Friday, June 13, 2008

THE GREENHOUSE EFFECT

My garden is an ever-evolving landscape. The Columbine is on the wane as the Peonies come into their own. My New Dawn climbing rose is the star. In organizational horticulture, every employee can have a flowering season and certain employees may standout among the rest.

You can nurture and grow your own executive service corps. For every top position, not just the CEO, there should be a plan in place to identify and develop more than one person who has the potential to succeed in both meanings of the word. The key to success in employee development programs is to secure executive level support for the process. Senior staff should outline the abilities his or her successor must have by determining the knowledge, skills and behavior required to succeed.
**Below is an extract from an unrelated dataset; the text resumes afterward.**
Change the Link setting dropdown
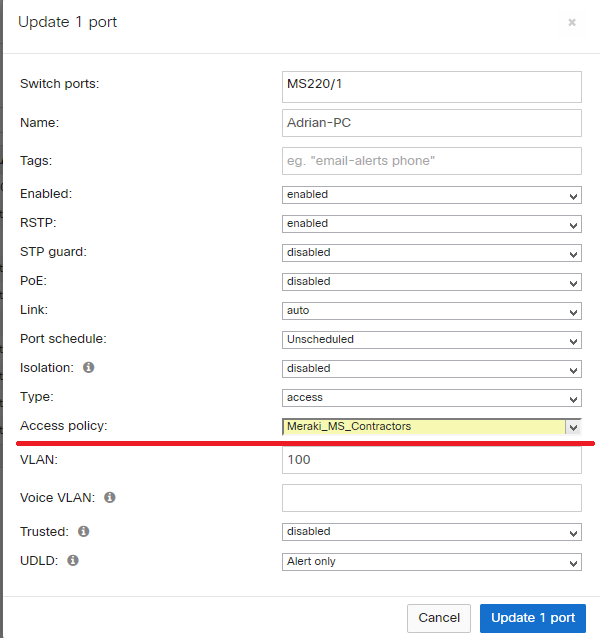 (432, 311)
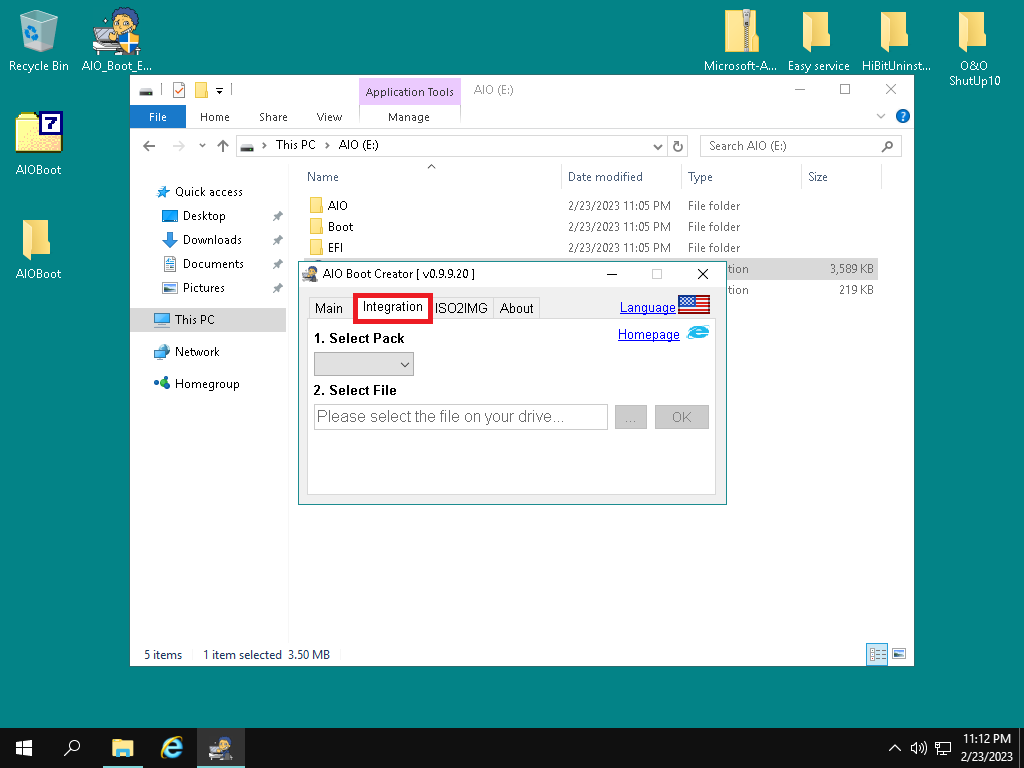Click AIO Boot Creator taskbar icon
Screen dimensions: 1024x768
point(219,748)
The CEO should discuss this with top staff twice a year, and ask for regular updates on how each candidate is progressing.

In modest-sized organizations, employees will most likely be more concerned about getting the work done than developing the management talent pool. Second tier staff, below the very top levels of the organization, can be seeded by creating development plans for each internal candidate, consistent with the organization's needs, as well as with those of the individual. Realistically, each candidate may be at a slightly different point of development at any given time.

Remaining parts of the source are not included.